----- Excerpt -----
An international team of 40 scientists has embarked on a pioneering deep-sea research voyage that will uncover the mysterious life that inhabits the abyss off eastern Australia – an almost unexplored habitat 4000 metres below the surface.
Called Sampling the Abyss, the month-long voyage on the Marine National Facility research vessel Investigator brings together scientists from Museums Victoria, CSIRO and other Australian and international museums and research agencies.
This is the second time that the Investigator has visited the Far South Coast in the past year, with the vessel finding an extinct underwater volcano off the Narooma coast last August.
This latest voyage departed Bell Bay at Launceston, Tasmania on May 15 and will visit seven Commonwealth marine reserves (CMRs) – from the Freycinet CMR off eastern Tasmania to the Coral Sea CMR off central Queensland – before finishing in Brisbane on June 16.
This will be the first time the biodiversity of these abyssal areas has been explored and the scientists are expecting to discover many new deep-sea species.
Dr Tim O’Hara, Museums Victoria’s senior curator of marine invertebrates and chief scientist of Sampling the Abyss, said the abyss was the largest and deepest habitat on the planet, covering half the world’s oceans and one third of Australia’s territory, but it remained the most unexplored environment on Earth.
“We know that abyssal animals have been around for at least 40 million years, but until recently only a handful of samples had been collected from Australia’s abyss.,” Dr O’Hara said.
The abyss is a world of crushing pressures, no light, little food and freezing temperatures. Research in other parts of the world has found that the animals that live there have evolved highly unique ways to survive.
At these huge depths it is so dark that creatures often had no eyes or produced their own light through bioluminescence. As food was scarce, animals were often small and moved slowly, he said.
----- Given information -----
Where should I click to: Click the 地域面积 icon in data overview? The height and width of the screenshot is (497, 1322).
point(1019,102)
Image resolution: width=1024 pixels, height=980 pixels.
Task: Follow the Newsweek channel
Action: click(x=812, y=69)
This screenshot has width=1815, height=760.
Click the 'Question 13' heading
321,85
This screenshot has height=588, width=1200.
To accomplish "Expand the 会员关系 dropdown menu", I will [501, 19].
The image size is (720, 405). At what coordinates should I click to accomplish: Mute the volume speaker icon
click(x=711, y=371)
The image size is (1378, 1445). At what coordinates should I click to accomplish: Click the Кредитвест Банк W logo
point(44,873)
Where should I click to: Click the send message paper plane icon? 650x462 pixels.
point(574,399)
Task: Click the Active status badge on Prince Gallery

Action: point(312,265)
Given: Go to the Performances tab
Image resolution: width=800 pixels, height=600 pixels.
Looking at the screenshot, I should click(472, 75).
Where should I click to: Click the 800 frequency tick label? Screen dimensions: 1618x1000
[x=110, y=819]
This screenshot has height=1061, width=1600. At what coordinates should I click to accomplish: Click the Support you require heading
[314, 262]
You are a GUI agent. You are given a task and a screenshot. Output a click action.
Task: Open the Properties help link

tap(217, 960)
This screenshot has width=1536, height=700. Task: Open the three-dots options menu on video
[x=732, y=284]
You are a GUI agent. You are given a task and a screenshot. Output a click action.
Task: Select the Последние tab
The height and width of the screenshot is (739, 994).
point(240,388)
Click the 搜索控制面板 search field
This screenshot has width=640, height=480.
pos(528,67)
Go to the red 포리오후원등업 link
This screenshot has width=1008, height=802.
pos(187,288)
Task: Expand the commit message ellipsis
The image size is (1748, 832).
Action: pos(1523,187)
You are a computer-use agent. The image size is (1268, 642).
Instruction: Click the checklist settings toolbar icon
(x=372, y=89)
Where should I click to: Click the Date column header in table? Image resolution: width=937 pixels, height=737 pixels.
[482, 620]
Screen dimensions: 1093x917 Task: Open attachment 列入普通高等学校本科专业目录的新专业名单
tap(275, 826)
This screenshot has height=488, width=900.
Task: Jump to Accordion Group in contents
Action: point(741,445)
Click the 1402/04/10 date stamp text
-----
§ Required tasks
• A. Retype the passage of the article about the Sampling the Abyss voyage from "This is the" up to and including "on June 16.".
• B. Answer these questions using the article about the Sampling the Abyss voyage.
(i) From what port did the voyage depart?
(ii) What did the Investigator find off the Narooma coast last August?
(iii) According to Dr O'Hara, what share of Australia's territory does the abyss cover?
• C. Write what comes next in the article about the Sampling the Abyss voyage, following on from its last sentence.

§ Answers per task
• A.
This is the second time that the Investigator has visited the Far South Coast in the past year, with the vessel finding an extinct underwater volcano off the Narooma coast last August.
This latest voyage departed Bell Bay at Launceston, Tasmania on May 15 and will visit seven Commonwealth marine reserves (CMRs) – from the Freycinet CMR off eastern Tasmania to the Coral Sea CMR off central Queensland – before finishing in Brisbane on June 16.

• B.
(i) Bell Bay at Launceston, Tasmania
(ii) An extinct underwater volcano
(iii) One third

• C.
“Many are jelly-like and spend their lives floating about, while others have ferocious spines and fangs and lie in wait until food comes to them.”
What lies in wait in the deepest parts of Australia’s ocean for us to discover? And why is it so important to understand?
“The data gathered on this trip will be crucial to understanding Australia’s deep-sea habitats, their biodiversity and the ecological processes that sustain them,” Dr O’Hara said. “This will assist in its conservation and management and help to protect it from the impacts of climate change, pollution and other human activity.”
The research team will use a high-tech multi-beam sonar to map the structure of the seafloor, and cameras, nets and sleds to sample habitats 2500 and 4000 metre depths. In the deepest parts of the ocean it takes seven hours to lower and raise this equipment from the seafloor.
Scientists expect to find a range of animals, including new species, of fish, starfish, molluscs, crabs, sponges, marine worms and sea spiders.
Back in the lab, scientists will map patterns of biodiversity and evolution across the seafloor, and analyse the chemistry and DNA of tissue samples to reconstruct deep-sea food webs and discover links between deep-sea populations.
The team will be bringing the Australian deep-sea alive though photography and video on ‘Blogging the Abyss’ and Museums Victoria, CSIRO and the Marine Biodiversity Hub social media.
The Sampling the Abyss voyage is being led by Museums Victoria, with support from the CSIRO Marine National Facility and National Environmental Science Programme’s Marine Biodiversity Hub.